Observações

(qualquer semelhança com a realidade é pura coincidência)

O dia estava sorridente. E eu também. O sol brilhava e o calor começava a apertar, tal como era esperado nos primeiros dias de junho. Já todos ansiavamos pela sua chegada. Não propriamente por estar quente e suarmos mais, mas pelas roupas a mostrar um bocadinho de pele, pela praia, o mar, e o descanso. O merecido descanso! 
Ao fim de longos 9 meses dediquei-me a observar todos aqueles que me rodeavam. Era uma daquelas longas aulas em que a professora refere informações que já todos conhecemos e às quais eu não consigo prestar mínima atenção. Posto isto, tive de inventar algo para fazer com que aquelas duas horas passassem mais rapidamente. E foi aí que me dediquei à observação.

20 alunos estavam dentro daquela sala. Observei todos. Observei cada um. Através de uma ordem aleatória e completamente desinteressada fiz descobertas impossíveis sobre as pessoas que passaram mais tempo comigo nos últimos meses.

Observei-as a elas. São de facto parecidas. No aspeto, na forma de estar, falar e encarar. Costumo vê-las como alguém que não tem grandes preocupações na vida. Vivem um dia de cada vez, são elas mesmas e sentem-se, dessa forma, amadas por todos. No entanto, neste dia em que me dediquei a vê-las (e não apenas a olhá-las) percebi que elas não são assim. Pareceram-me tristes neste dia. Talvez algo as preocupasse... Pareceram-me inseguras, mas determinadas. Talvez apaixonadas, talvez alheadas. Sobretudo perdidas. Procuram o seu rumo sem saber como o fazer. Olham em redor e vão. Vão com a maré.

Ele está preocupado, como sempre. E aquele outro também está. Têm mais em comum do que julgavam, mas agora sabem. Preocupam-se (talvez em demasia, mas quem não o faz?). Sonham alto. Ou acham que sonham. Estão perdidos. Acham que querem. Pensam que sabem.

Ela é a pessoa que eu mais gostava de conseguir decifrar. Ela deixa-me na dúvida. Estive tanto tempo a observá-la. Entre o preto e o branco, o ying e o yang, a luz e a sombra, entre a calma e o furacão, entre a menina e o mulherão. Nunca vou conseguir saber tudo sobre ela.

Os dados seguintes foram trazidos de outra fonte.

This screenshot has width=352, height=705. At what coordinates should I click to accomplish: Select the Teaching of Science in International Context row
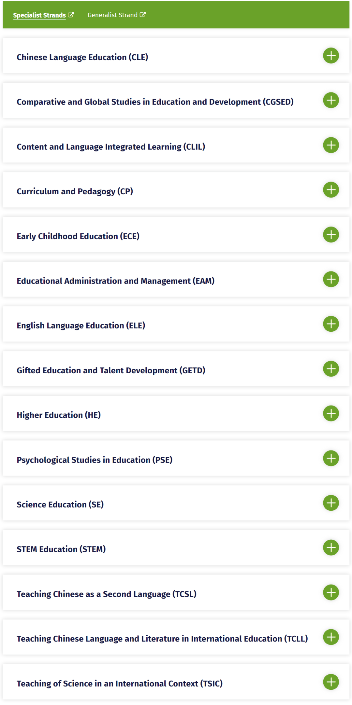(x=120, y=684)
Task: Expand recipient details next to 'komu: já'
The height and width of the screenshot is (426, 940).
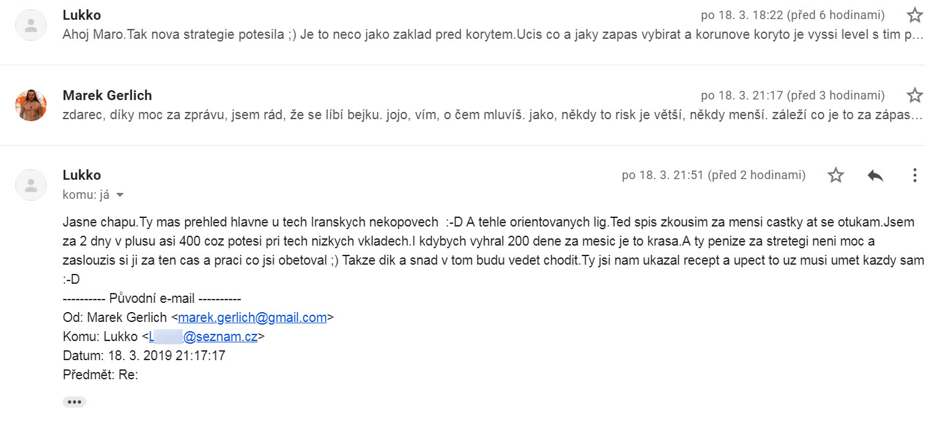Action: [x=119, y=196]
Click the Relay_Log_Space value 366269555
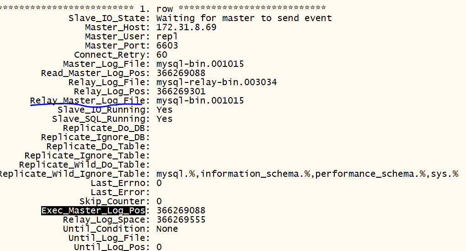Image resolution: width=466 pixels, height=251 pixels. tap(181, 220)
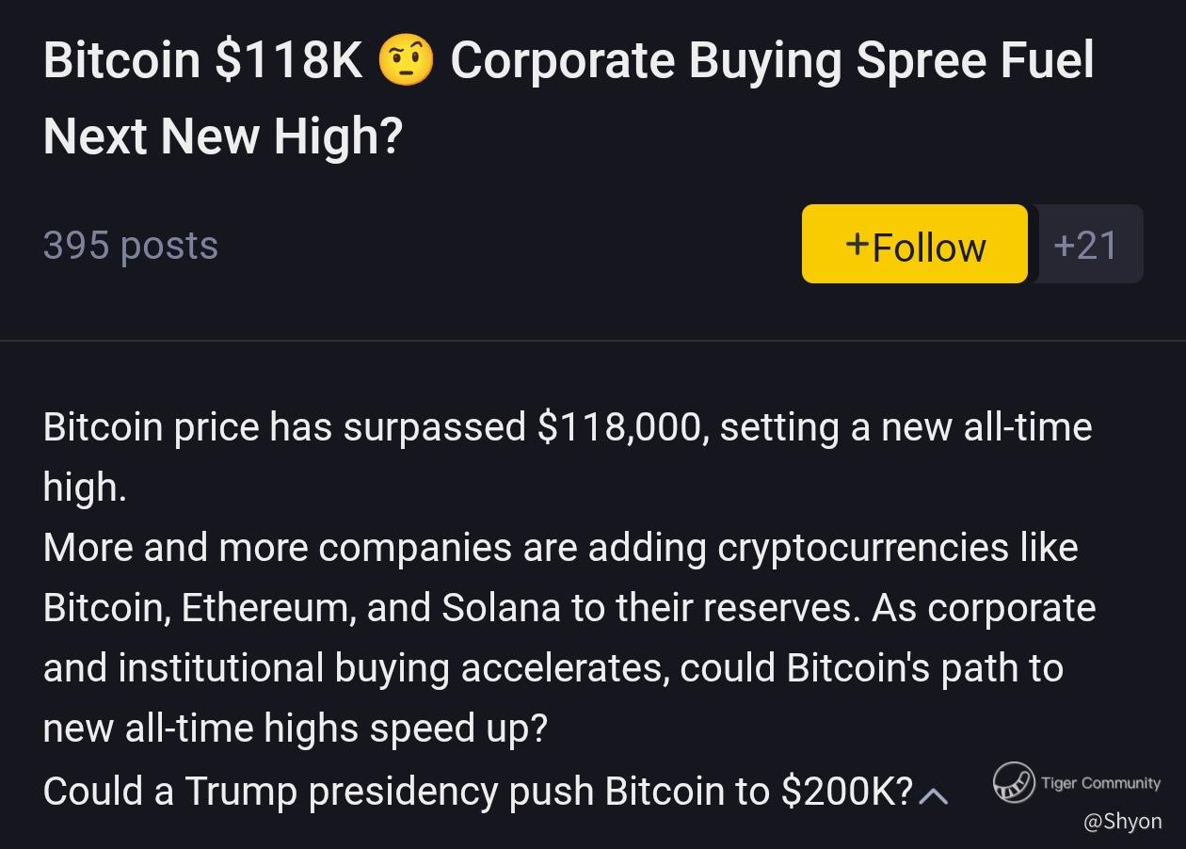This screenshot has width=1186, height=849.
Task: Click the "Next New High?" title line
Action: 223,136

Parece-me tão diferente das outras. Mas tão igual... Encontrá-la! Decifrá-la! Sabê-la! Estás perdida? Sabes quem és? Sabes o que queres? O que procuras? Quero saber-te!

Foi então que, perdida nas minhas observações, naquelas informações inacreditáveis que os meus olhos pareciam ter ignorado durante meses; que os vi. Eles. Ele e Ela.
Ele é lindo, eu juro. Tem um ar misterioso. Traços de bad boy, coração de pomba.
Ela também é atraente, mas poucos notam. É discreta, mas sonhadora.
Vejo as suas trocas de olhares. Vejo o desejo no olhar dela, a ambição no olhar dele. Ambos se querem, mas não dizem. Ela está assustada. Ele não sei (não me deixa vê-lo).

Ela está a rir. Ele está a sonhar. Aquele outro está (quase) a dormir. Eles riem. Elas cantam. Eles comemoram. Ela chora. Chora? Sim, voltei a olhar e as suas lágrimas eram evidentes. Disfarcei, redirecionei o olhar. Mas alguns minutos depois tornei a observá-la e ainda chorava. Sei que nada tinha a ver com a aborrecida aula que punha o nosso tédio à prova. Infeliz vida. Infeliz pensamento. Ela devia observar mais.
Porque no fundo... estamos todos perdidos.

E, de repente, lá estava eu. Tinha observado 20 pessoas. A aula estava a terminar. Agora que as conhecia, estava prestes a dizer-lhes adeus. Alguma vez voltaria a vê-las? Algumas sim, certamente. Ainda havia muito a descobrir, muito a observar. Ainda havia a miúda cinzenta, e o bad boy. Ainda havia as incertezas. e certamente haveria as saudades.

E hoje aqui estou, anos depois. Nunca mais os voltei a ver. Não sei se Elas se encontraram, se Eles continuam preocupados, se Ela já escolheu entre o preto ou o branco, se Ela assentou o bad boy ou se Ela ainda chora. 
Mas há algo que guardo de todos eles, há algo que me acompanhou até hoje: o poder da observação. Se observarmos bem (verdadeiramente bem) a essência de todos nós é a mesma. Não nos percamos com pormenores (desnecessários).